Ricordiamo che, infatti, al termine del match alcuni sostenitori del club di lingua albanese avevano invaso il campo, pestando letteralmente i giocatori del Versoix: uno di questi ha riportato la rottura dell’osso orbitale, mentre altri cinque aveva subìto la frattura di alcune costole e uno addirittura la perforazione di un polmone.

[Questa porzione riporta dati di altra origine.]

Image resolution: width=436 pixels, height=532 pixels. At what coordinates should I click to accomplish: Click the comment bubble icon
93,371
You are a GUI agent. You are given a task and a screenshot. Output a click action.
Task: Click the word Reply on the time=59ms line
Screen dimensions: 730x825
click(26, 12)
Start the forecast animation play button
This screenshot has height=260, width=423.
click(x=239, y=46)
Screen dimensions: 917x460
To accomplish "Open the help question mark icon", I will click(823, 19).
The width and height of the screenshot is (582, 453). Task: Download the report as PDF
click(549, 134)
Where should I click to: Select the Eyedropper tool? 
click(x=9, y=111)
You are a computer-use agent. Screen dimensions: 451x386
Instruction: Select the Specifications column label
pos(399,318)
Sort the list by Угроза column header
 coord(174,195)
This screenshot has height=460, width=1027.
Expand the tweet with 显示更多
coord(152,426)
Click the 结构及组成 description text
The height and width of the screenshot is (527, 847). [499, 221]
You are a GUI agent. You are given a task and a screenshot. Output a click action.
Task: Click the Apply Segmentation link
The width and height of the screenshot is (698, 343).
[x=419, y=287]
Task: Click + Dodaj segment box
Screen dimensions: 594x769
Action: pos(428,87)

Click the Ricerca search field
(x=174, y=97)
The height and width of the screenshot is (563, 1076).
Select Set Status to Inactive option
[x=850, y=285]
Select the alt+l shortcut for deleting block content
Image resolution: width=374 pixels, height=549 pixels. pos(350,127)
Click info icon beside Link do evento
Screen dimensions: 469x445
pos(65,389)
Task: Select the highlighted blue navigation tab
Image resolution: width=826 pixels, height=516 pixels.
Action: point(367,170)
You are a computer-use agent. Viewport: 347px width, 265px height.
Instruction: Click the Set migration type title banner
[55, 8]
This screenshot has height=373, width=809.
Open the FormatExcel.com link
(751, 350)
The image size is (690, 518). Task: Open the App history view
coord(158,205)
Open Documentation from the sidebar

Il giorno successivo ai fatti, di conseguenza,
il procuratore generale, Olivier Jornot, si era messo all’opera per far chiarezza sull’accaduto: la polizia ha così potuto condurre le indagine che hanno portato al fermo di quattro giocatori dell’FC Kosova. Dopo l’interrogatorio avvenuto venerdì sono stati arrestati e messi a disposizione del Ministero pubblico che li ascolterà per decidere in merito al loro rilascio o meno.
Per quanto riguarda il processo sportivo, l’Associazione cantonale ginevrina di calcio ha sospeso a tempo indeterminato quattro giocatori del Kosova. La seconda squadra è stata esclusa da tutti i campionati per le prossime due stagioni. Un giocatore del Versoix è stato squalificato per un anno.